Overall the fishing and aquaculture industries are estimated to release < 2% of the CO2 we emit to the atmosphere, so the gains would matter for the industry but may not necessarily make a very significant dent in our global emissions. Nevertheless, it is an obligation on all of us to reduce emissions and become carbon neutral. But to talk about greenhouse gas (GHG) emissions for a whole sector can be misleading, because there are good and not so good practices in the sector. Life Cycle Assessment (LCA) is a methodology for assessing environmental impacts associated with all the

stages of the life-cycle of a commercial product. Using this tool we know that the lowest GHG production per unit of protein is from mollusc and salmon aquaculture, as well as small pelagic, large pelagic and whitefish fisheries. Catfish and shrimp aquaculture production, and invertebrate and shrimp fisheries, are the largest emitters in the sector, with figures comparable to beef production.

What is evident is that there are significant opportunities for GHG reductions in both subsectors. In fisheries these include significant reductions through more efficient engines, propellers, hulls, fishing gears, lights, etc., as well as speed reductions. In aquaculture these include using renewable energies, integrating systems, and improving feed management, in addition to better species selection. These measures are easier to consider in some regions than others, because they require investments not available to many.

What policy recommendations with regard to climate change do you anticipate will be considered at the upcoming COFI meeting? In your opinion are countries treating the issue with the seriousness it deserves, initiating the measures necessary for the fisheries and aquaculture sector and the communities that depend on them to become more resilient? What role can FAO play in this regard?

Climate change has become the defining term in all our conversations, but turning this interest into practical action at sectoral level – other than the clear need to reduce emissions – has been less successful. This is not surprising: fisheries management relies on assessing what has happened in the recent past (assessing spawning stock biomass, recruitment, etc.) in order to determine what to do today (establish catch limits). Climate change demands that we look at what might happen in the far future instead, and adjust our present actions accordingly. We will also have to consider adjusting our principle of “managing for stability” to consider “managing for variability”. These are both significant paradigm shifts! In the marine fisheries sector the main issues lurking around the corner are the management and policy implications of stocks shifting distributions: do we have the institutions to cope with this (including multi-national arrangements), are our management processes flexible enough, will the industry be able to adapt and will dependent communities see the benefit? Perhaps most importantly, will the consumer accept change or reject it? You know, I lived in the UK for many years and used to buy two red mullet fillets for one pound.
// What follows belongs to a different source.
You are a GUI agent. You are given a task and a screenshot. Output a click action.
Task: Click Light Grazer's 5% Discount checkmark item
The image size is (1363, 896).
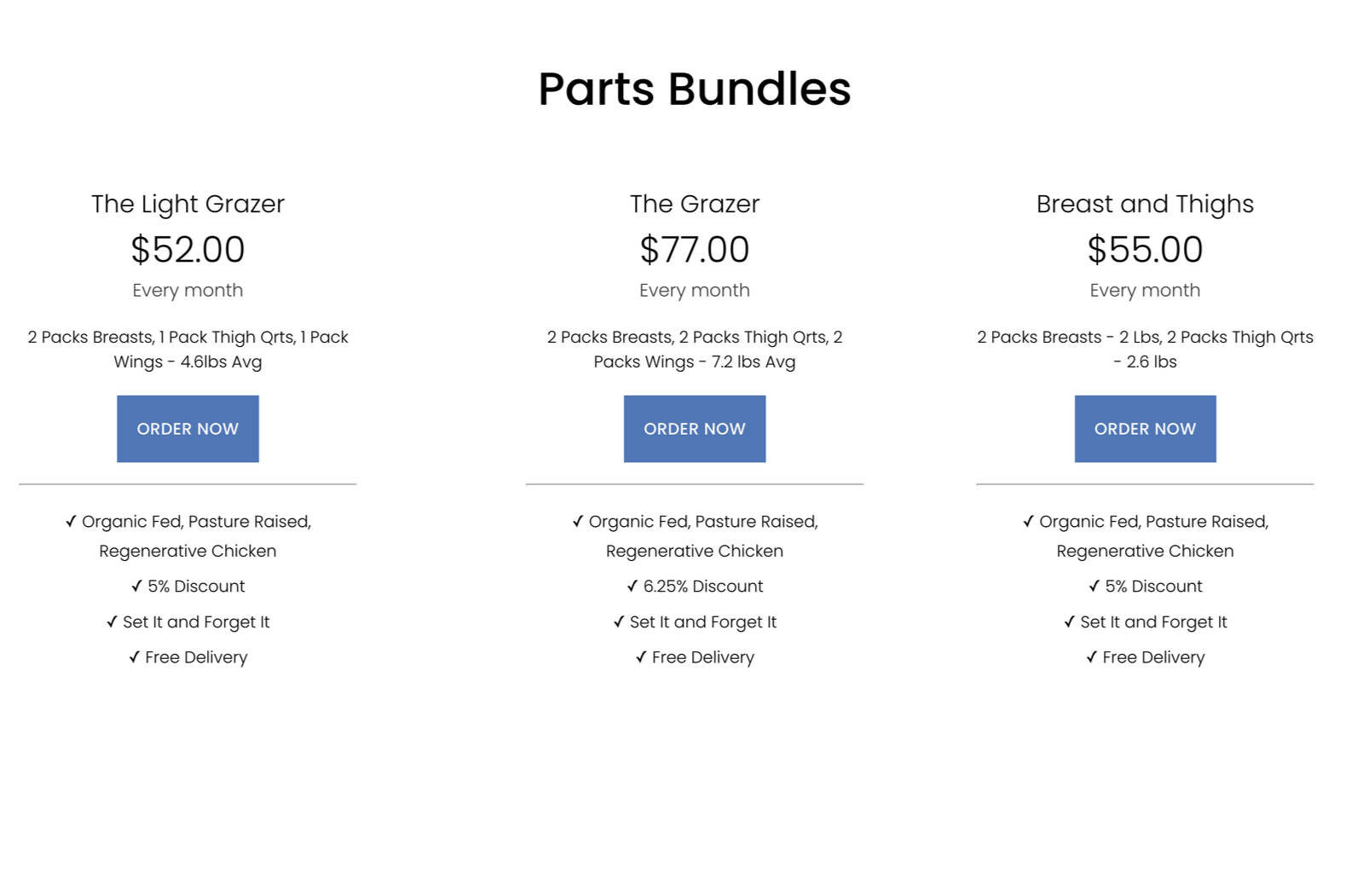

It is a fish from southern Europe and the fishmonger could not sell them! No fisherfolk can make a living if the customer is not prepared to pay for fish they have a lot of, but are not used to eat.

For aquaculture we see particular challenges in the competition for water with other sectors, particularly agriculture, and the infrastructure costs to cope with sea level rise and extreme events, among many others. But we also see opportunities in better genetic selection, alternative feeds, and low energy solutions. Eventually what we need is for climate change to be absorbed in all that we do rather than being talked about on the side, as a special problem. Everything we do in the future will include managing the impacts of climate change, it will be absorbed in all that we do, but this is another paradigm shift that will take time.